Hybrid is recommended for production workloads.

Reranking

reranking={
  'enabled': True,
  'window_size': 20,
  'top_n': 5
}

Memory

memory={ 'enabled': True, 'type': 'in-memory', 'max_messages': 20 }

Redis and Postgres are supported.

# Redis
memory={
  'enabled': True,
  'type': 'redis',
  'max_messages': 20,
  'redis': {
    'client_instance': redis_client,
    'key_prefix': 'vectra:chat:'
  }
}

# Postgres
memory={
  'enabled': True,
  'type': 'postgres',
  'max_messages': 20,
  'postgres': {
    'client_instance': pg_pool,  # asyncpg.Pool or Connection
    'table_name': 'ChatMessage',
    'column_map': {
      'sessionId': 'sessionId',
      'role': 'role',
      'content': 'content',
      'createdAt': 'createdAt'
    }
  }
}

Observability

observability={
  'enabled': True,
  'sqlite_path': 'vectra-observability.db'
}

8. Ingestion Pipeline

await client.ingest_documents('./documents')

Files or directories supported
Recursive traversal
Embedding cache via SHA256
Optional rate limiting

Supported formats: PDF, DOCX, XLSX, TXT, Markdown

9. Querying & Streaming

Standard:

res = await client.query_rag('Refund policy?')

Streaming:

stream = await client.query_rag('Draft email', stream=True)
async for chunk in stream:
    print(chunk.get('delta', ''), end='')

10. Conversation Memory

Pass a session_id to preserve multi-turn context.
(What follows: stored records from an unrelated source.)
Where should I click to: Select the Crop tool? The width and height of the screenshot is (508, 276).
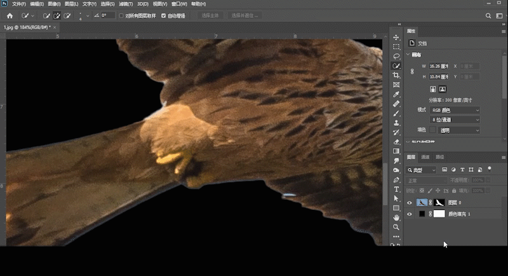click(396, 75)
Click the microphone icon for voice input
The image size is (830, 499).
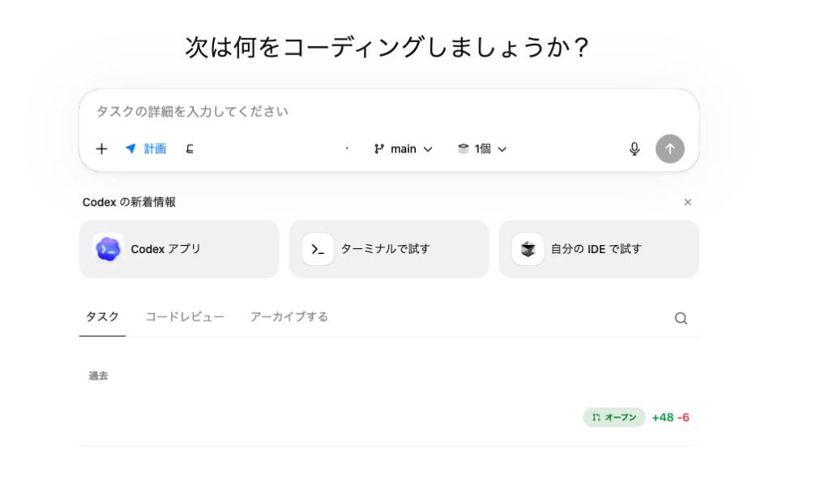[x=635, y=148]
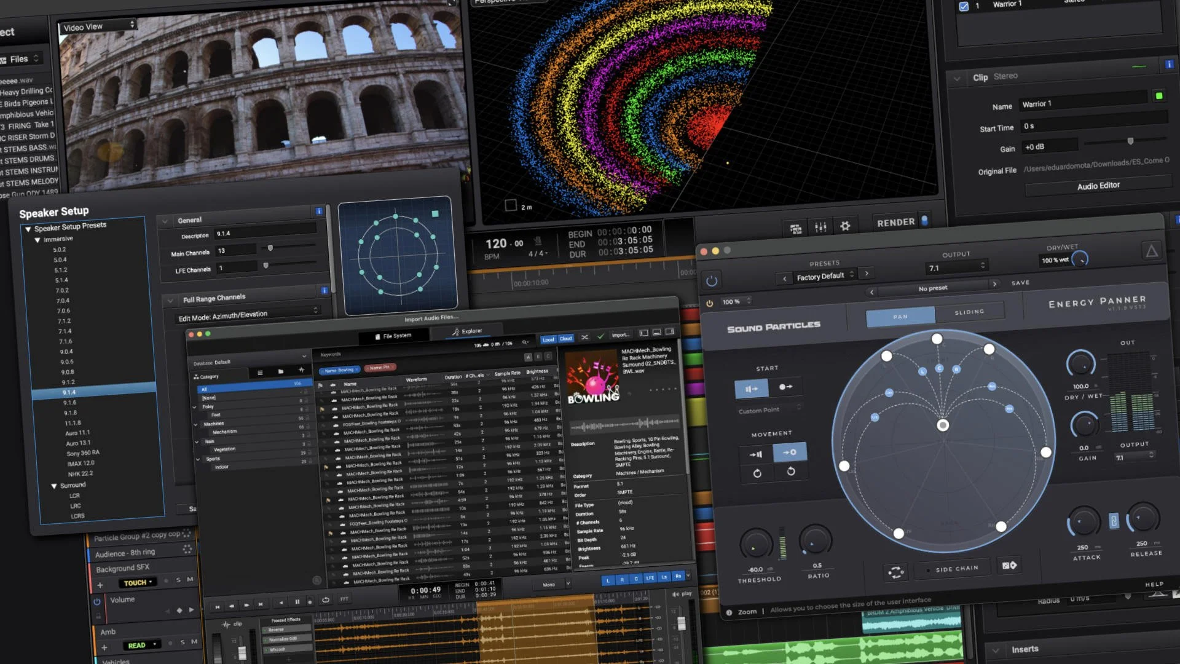The image size is (1180, 664).
Task: Click the randomize dice icon in Energy Panner
Action: click(x=1009, y=565)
11. Evaluation & Quality Measurement

await client.evaluate([
  { 'question': 'Capital of France?', 'expected_ground_truth': 'Paris' }
])

Metrics: Faithfulness, Relevance

12. CLI

Ingest & Query

vectra ingest ./docs --config=./config.json
vectra query "What are the payment terms?" --config=./config.json --stream

WebConfig (Config Generator UI)

vectra webconfig

Launches a local web UI to interactively generate and validate vectra.config.json.

Observability Dashboard

vectra dashboard

Launches a local dashboard for metrics, traces, and session analysis.

13. Observability & Callbacks

Tracks metrics, traces, and chat sessions when enabled.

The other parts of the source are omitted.